Gleanings from the Writings of Baháʼu'lláh is a compilation of selected tablets and extracts from tablets by Baháʼu'lláh, the founder of the Baháʼí Faith. Shoghi Effendi, Guardian of the Baháʼí Faith from 1921 to 1957, made the selection and performed the translation, which was first published in 1935.

The work consists of "a selection of the most characteristic and hitherto unpublished passages from the outstanding works of the Author of the Baháʼí Revelation," according to Shoghi Effendi.
The "Day of God" (sec. 1-18) 
The Manifestation of God (sec. 19-69)
The soul and its immortality (sec. 70-99)
The World Order and the Most Great Peace (sec. 100-121)
The duties of the individual and the spiritual meaning of life (sec. 122-166)

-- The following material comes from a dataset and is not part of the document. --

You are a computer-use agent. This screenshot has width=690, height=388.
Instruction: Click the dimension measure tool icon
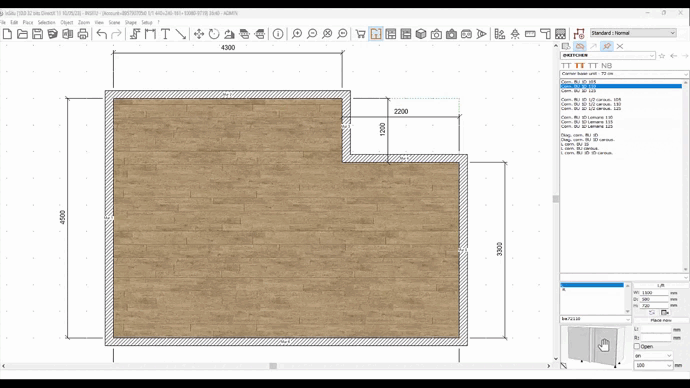coord(150,34)
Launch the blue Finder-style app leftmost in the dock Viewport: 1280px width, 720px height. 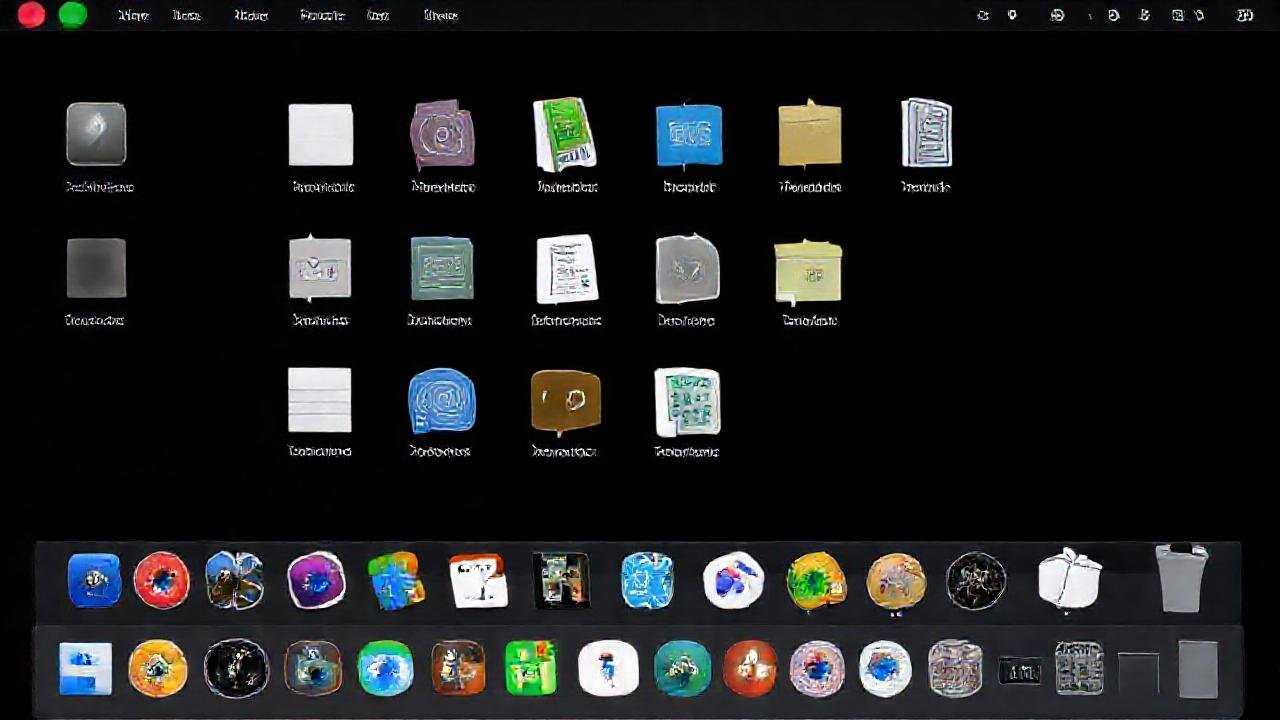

Among others, passages from the following works are included:
Epistle to the Son of the Wolf
The Hidden Words
The Kitáb-i-Aqdas
The Kitáb-i-Íqán

In addition, works partially translated in Gleanings were published more completely in the following compilations:
The Summons of the Lord of Hosts
The Tabernacle of Unity
Tablets of Baháʼu'lláh Revealed After the Kitáb-i-Aqdas

The book was published without a list of which passages were derived from which works of Baháʼu'lláh, but such a list has been reconstructed subsequently and is on the web.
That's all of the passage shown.